US - Oklahoma - Full Moon 205 - 05/25/13
The Flaming Lips
The Terror
Warner Bros/Bella Union
This album ought to have been up for review last full moon, but never too late for a goodie, or what? The review was finished while Mother Nature's terror tornados (well, human global warming might have
something to do with it) are sweeping over Oklahoma. But it's not that kind of terror Flaming Lips are dealing with.

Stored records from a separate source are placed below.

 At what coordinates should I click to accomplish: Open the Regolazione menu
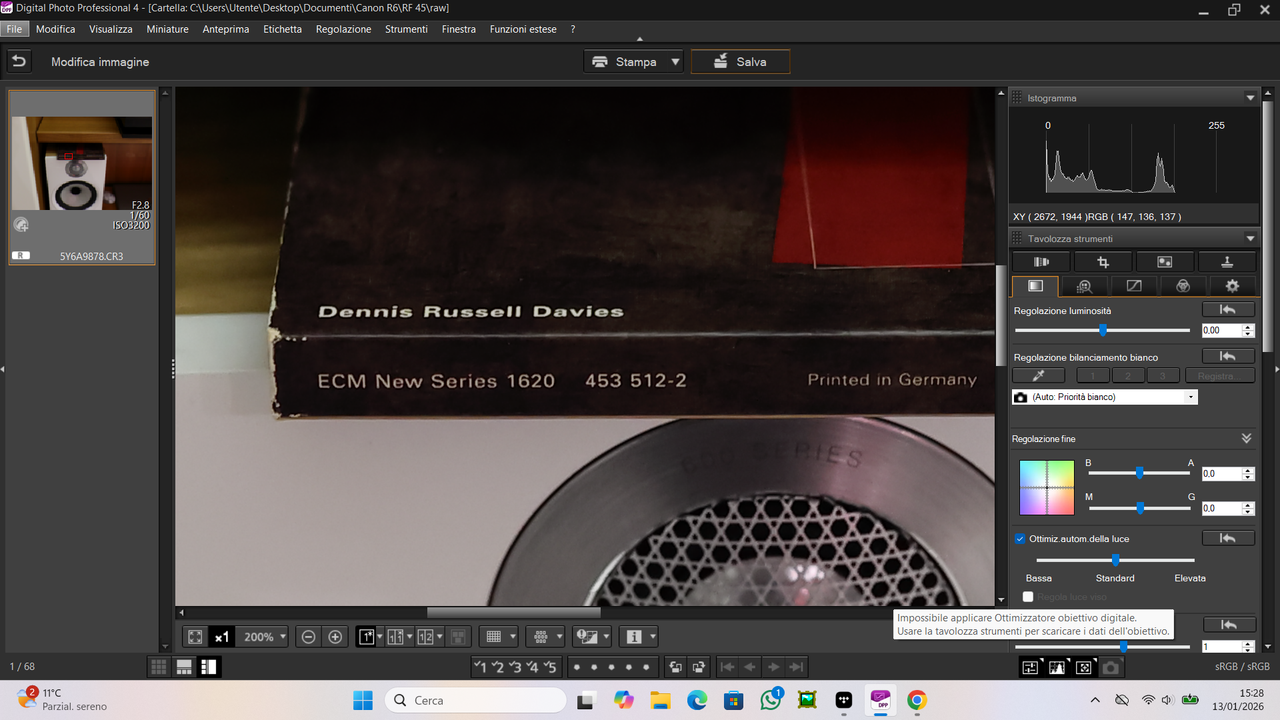pyautogui.click(x=343, y=29)
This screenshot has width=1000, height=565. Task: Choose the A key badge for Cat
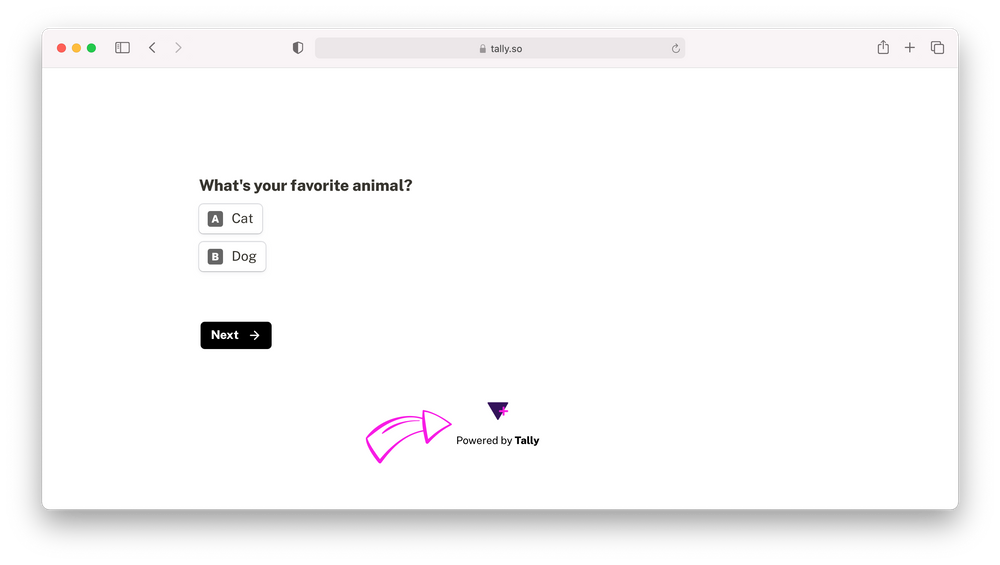coord(216,219)
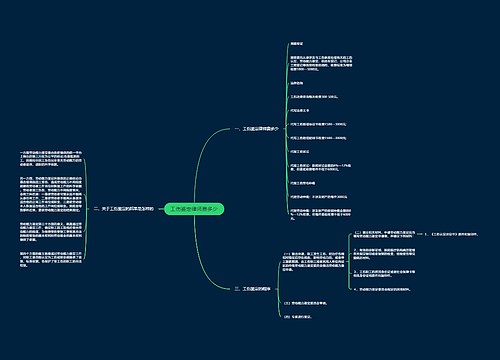Click the leaf mentioning 300-500元 fee
This screenshot has height=360, width=500.
[314, 97]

I am not that familiar with the band's back catalogue. Albumwise I have thought of Flaming Lips as an American alternative to XTC, only they got started about 10 years later. In the beginning both bands
were into a kind of punk or punk releated songs where the melodies often were overshadowed by the energy. Later they created their own kind of personal pop music with something extra and some great classic
songs. (Live is a completely different matter; the bands can hardly be compared...) Though I haven't heard any of Flaming Lips' offerings in-depth since Yoshimi Battles The
Pink Robots way back in 2002. Anyways, the new album took me by surprise. My expectations about The Terror were not the greatest after Tim Clarke's review of The
Flaming Lips and Heady Fwends last year. I neither expected the kind of soft dreamy and occasional eerie space songs, nor the kind of personal bitter lyrics. Only a few tracks have conventional drums
or basses, instead there are lots of keyboards, distorted guitars and somewhat distant voices around. Not quite space whispers, but in that direction. Apart from "Look The Sun Is Rising", "Butterfly, How Long
It Takes To Die" and "Always There In Our Hearts", the songs are slow and most of them lack the pulsating rhythms of space rock. To me the album sounds closer to good old fashioned krautrock! With an Oklahoman
twist, of course.
I expected the lyrics to deal with science fiction and non-fiction, The Terror coming from outer space or at least some human technological cock-ups. The accompanying mini-CD includes the song "The
Sun Blows Up Today" that gives indication in the former direction. But Wayne Coyne and company are mainly aiming in a very different direction, the terror within or between single human beings in personal
relationships. I read somewhere that the lyrics have to do with Wayne's broken relationship after 25 years, maybe as a kind of therapy (my guess). Anyway they are quite terrible, gloomy and close to misanthropic:
Always there in our hearts
Fear of violence and death
Always there in our hearts
There is love and there is pain
Always there in our hearts
There is evil that wants out
Always there in our hearts
There are sorrows and sadness
Always there in our hearts
Never understanding
Always there in our hearts
Something pure that we can't control
But eventually there seem to be a sign of hope after all:
Always there in our hearts
A joy of life that overwhelms, overwhelms
The inclusion of a very slow version of Beatles' "All You Need Is Love" on the bonus mini-CD signals the same, though it after all seems quite out of place. As if asserting too hard that the listeners ought
to calm down and don't worry about the state of Wayne's mind after all. Or maybe it's only black humour?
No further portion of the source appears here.